__Written instruction__.
Recast the listing from the line containing "760x410 pixels." through the line containing "pyautogui.click(x=124, y=175)" as a numbered list, leaving out any blank lines.

__Supplied records__.
####################

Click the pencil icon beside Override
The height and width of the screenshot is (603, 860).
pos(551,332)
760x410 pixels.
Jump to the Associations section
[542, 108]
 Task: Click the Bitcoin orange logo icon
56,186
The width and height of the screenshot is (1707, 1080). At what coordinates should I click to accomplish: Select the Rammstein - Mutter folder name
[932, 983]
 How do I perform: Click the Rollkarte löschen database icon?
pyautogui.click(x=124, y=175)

####################

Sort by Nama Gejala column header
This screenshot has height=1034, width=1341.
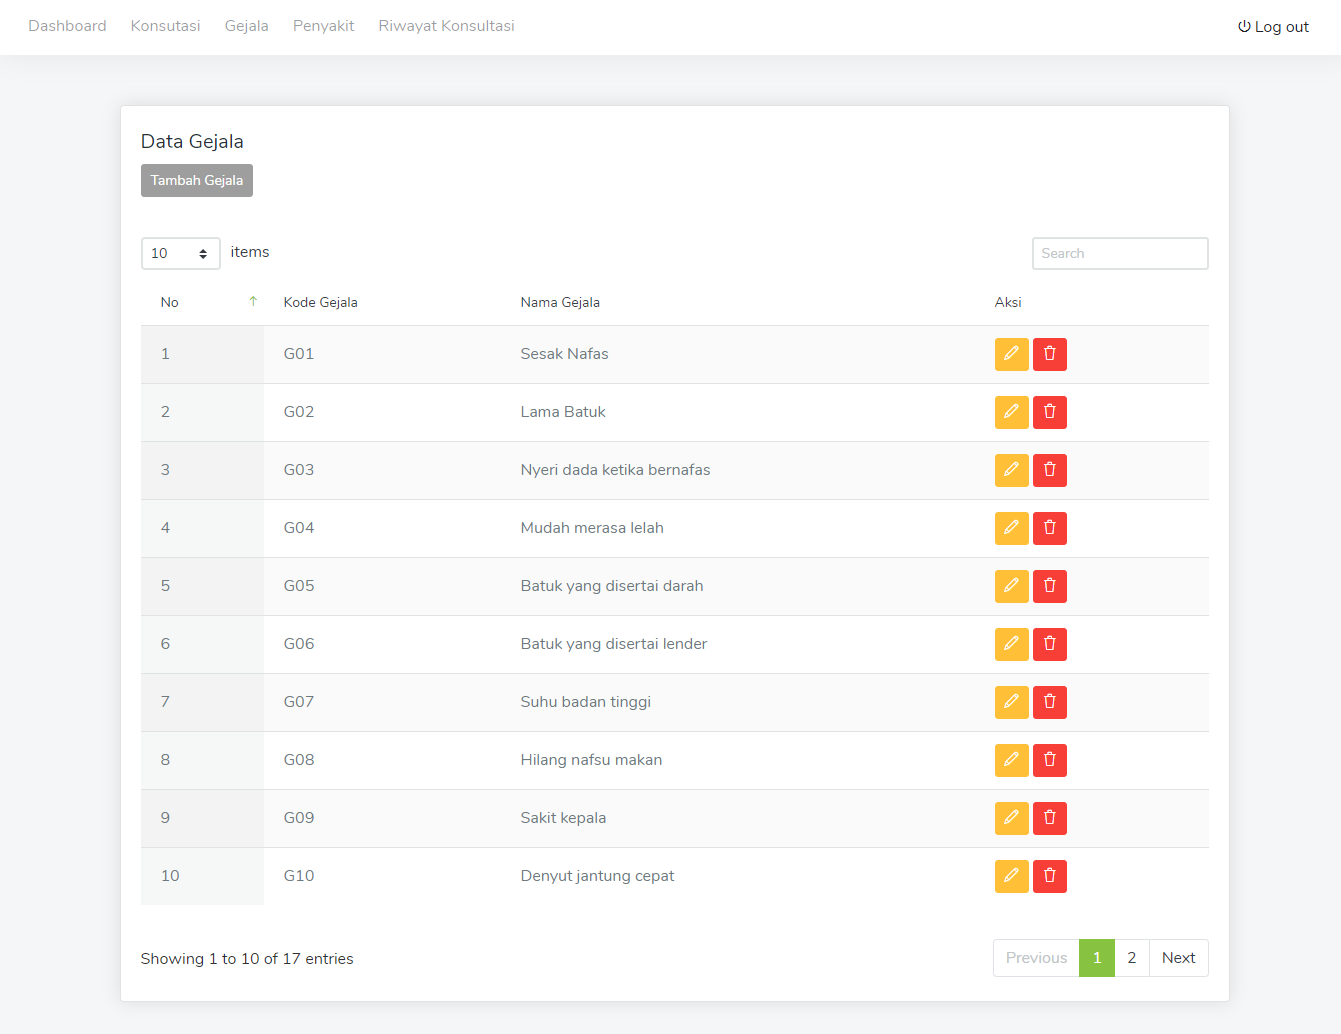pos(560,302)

####################

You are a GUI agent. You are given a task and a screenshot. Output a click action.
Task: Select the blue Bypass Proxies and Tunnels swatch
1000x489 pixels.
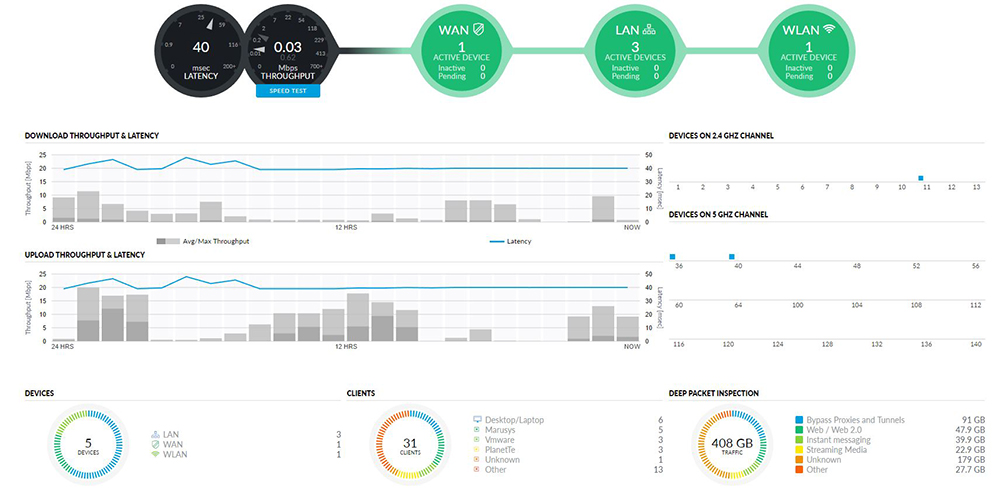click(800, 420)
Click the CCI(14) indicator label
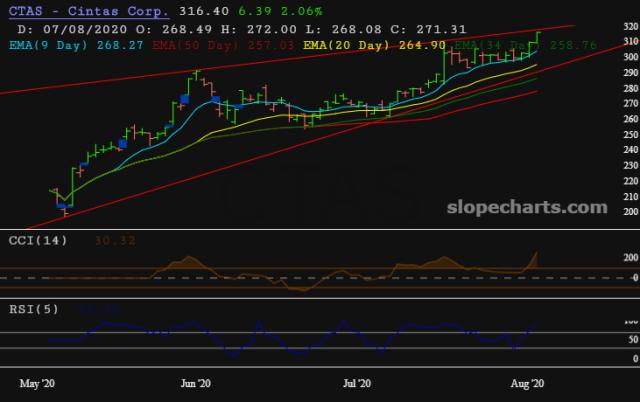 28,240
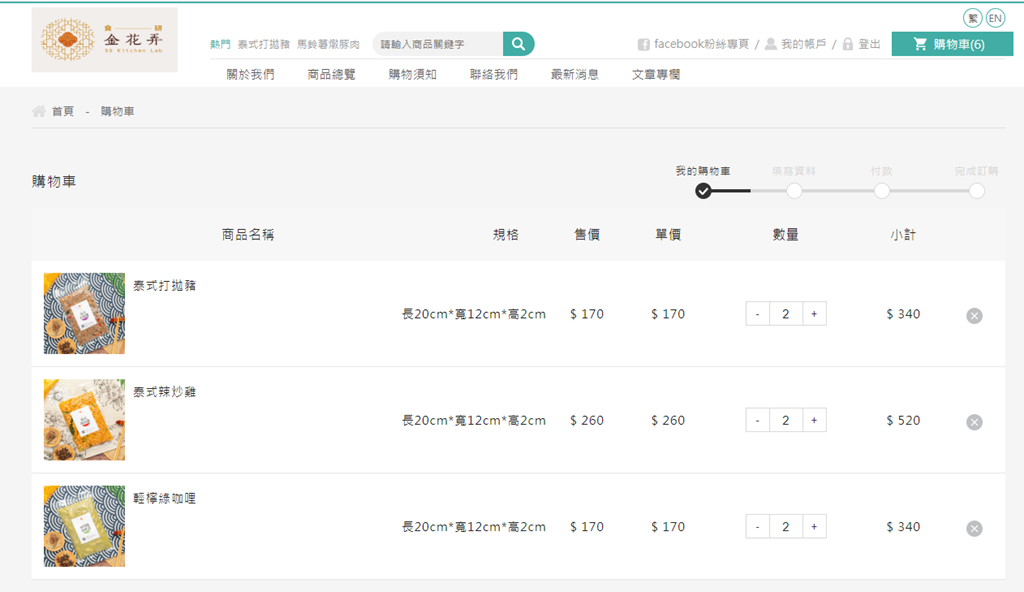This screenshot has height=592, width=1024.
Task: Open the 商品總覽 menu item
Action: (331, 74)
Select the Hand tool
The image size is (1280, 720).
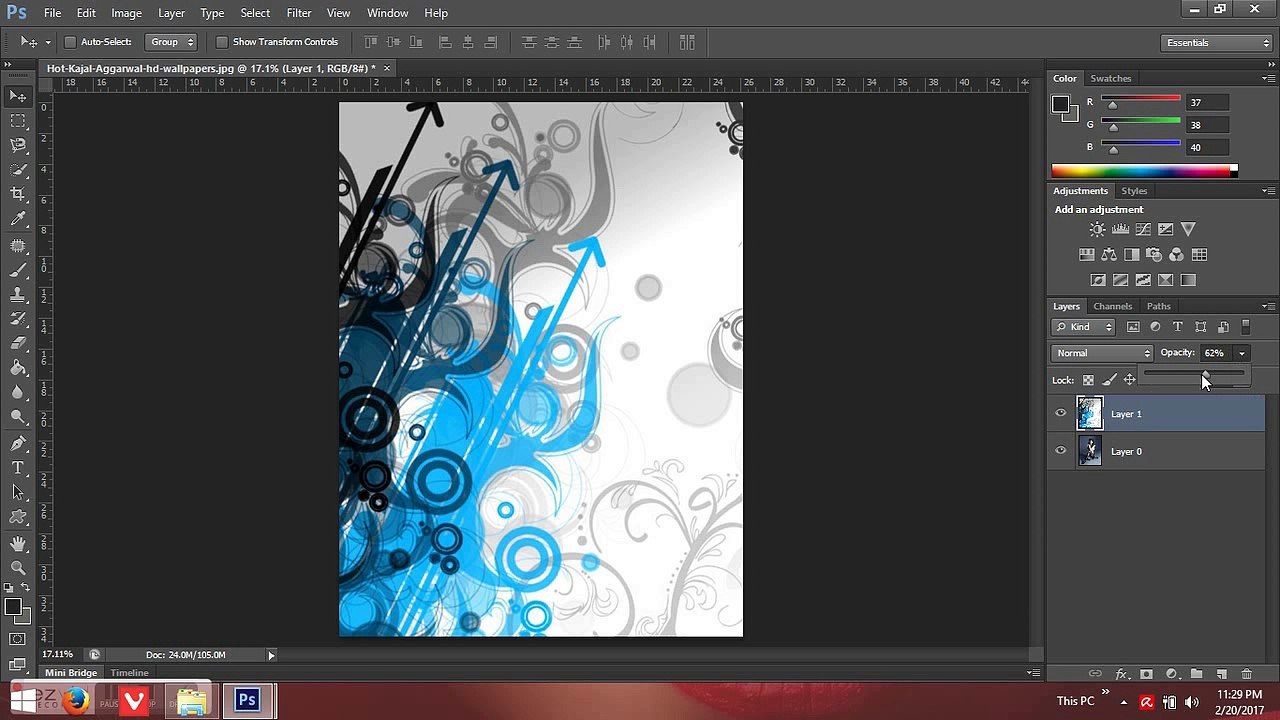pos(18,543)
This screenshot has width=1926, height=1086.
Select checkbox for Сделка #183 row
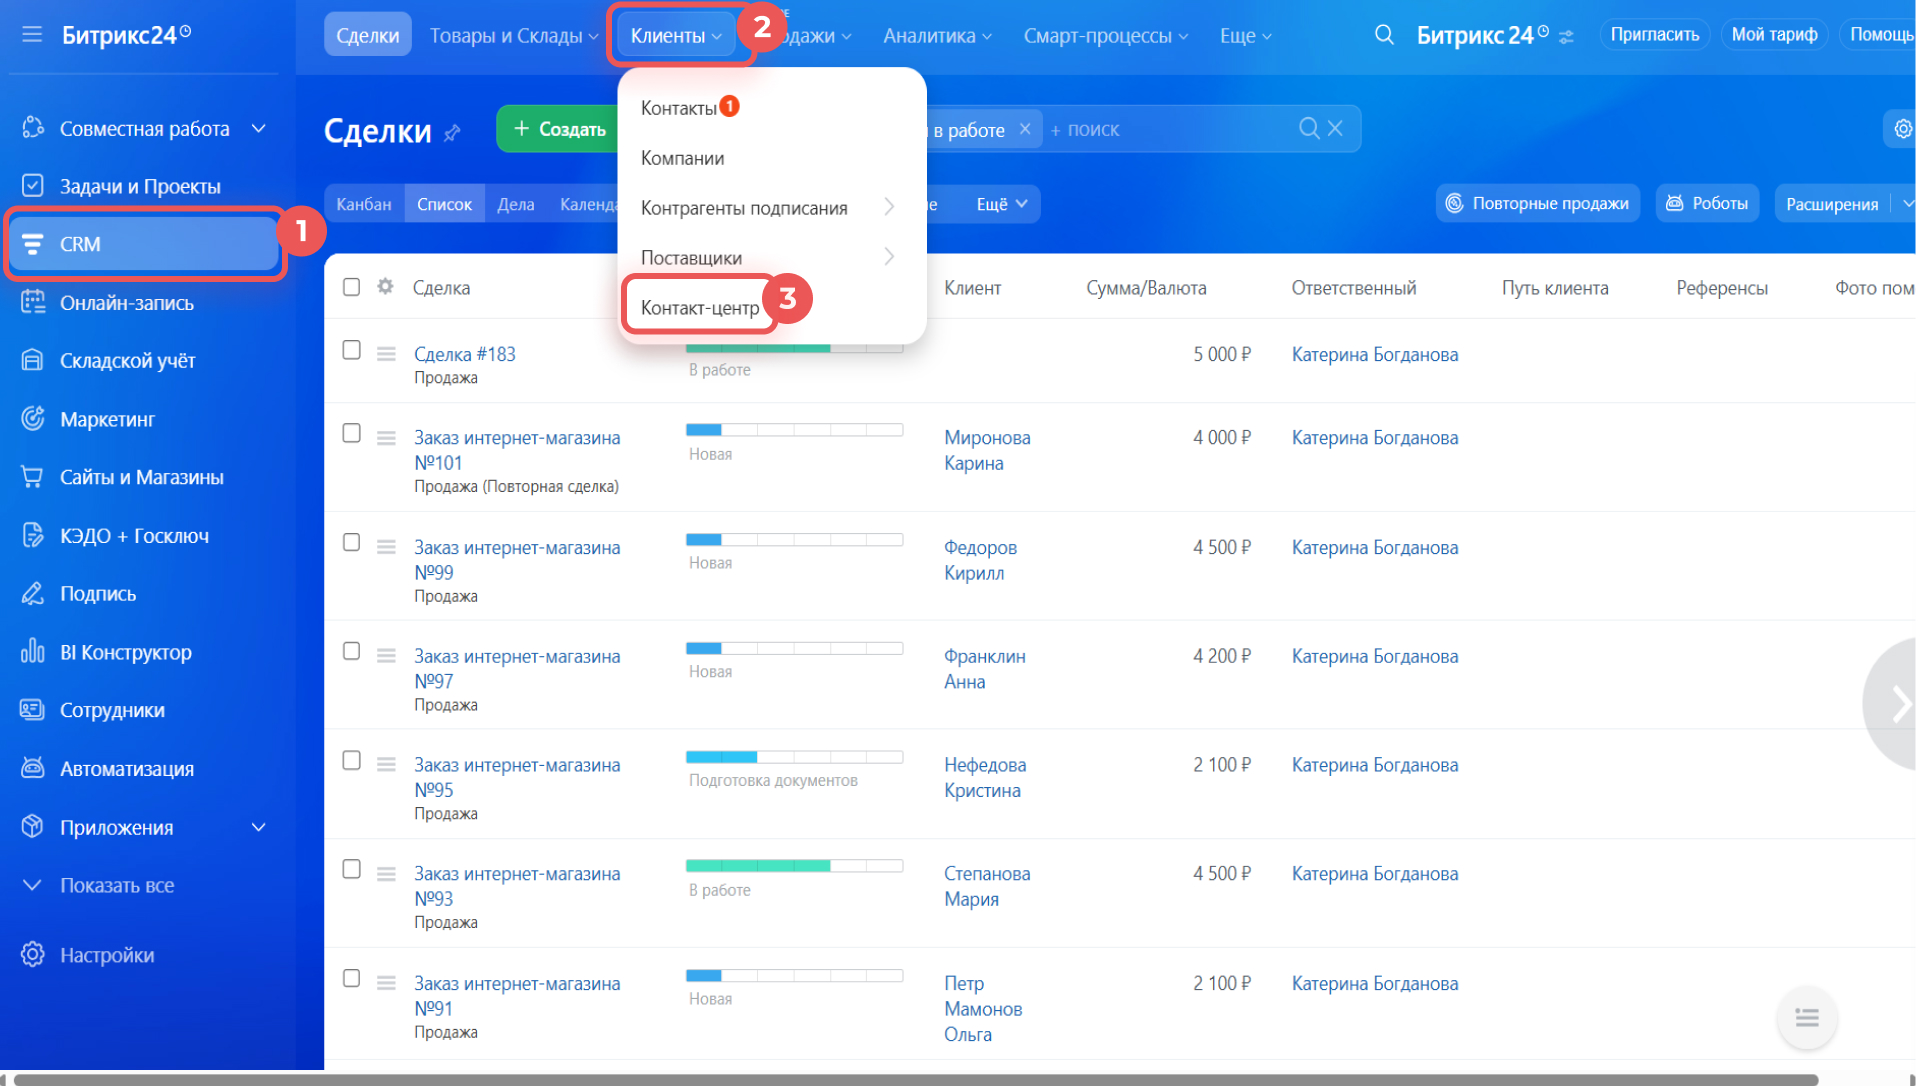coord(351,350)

####################

__Output of the exercise__.
1. 760x410 pixels.
2. Jump to the Associations section
3. [542, 108]
4.  Task: Click the Bitcoin orange logo icon
5. 56,186
6. The width and height of the screenshot is (1707, 1080). At what coordinates should I click to accomplish: Select the Rammstein - Mutter folder name
7. [932, 983]
8.  How do I perform: Click the Rollkarte löschen database icon?
9. pyautogui.click(x=124, y=175)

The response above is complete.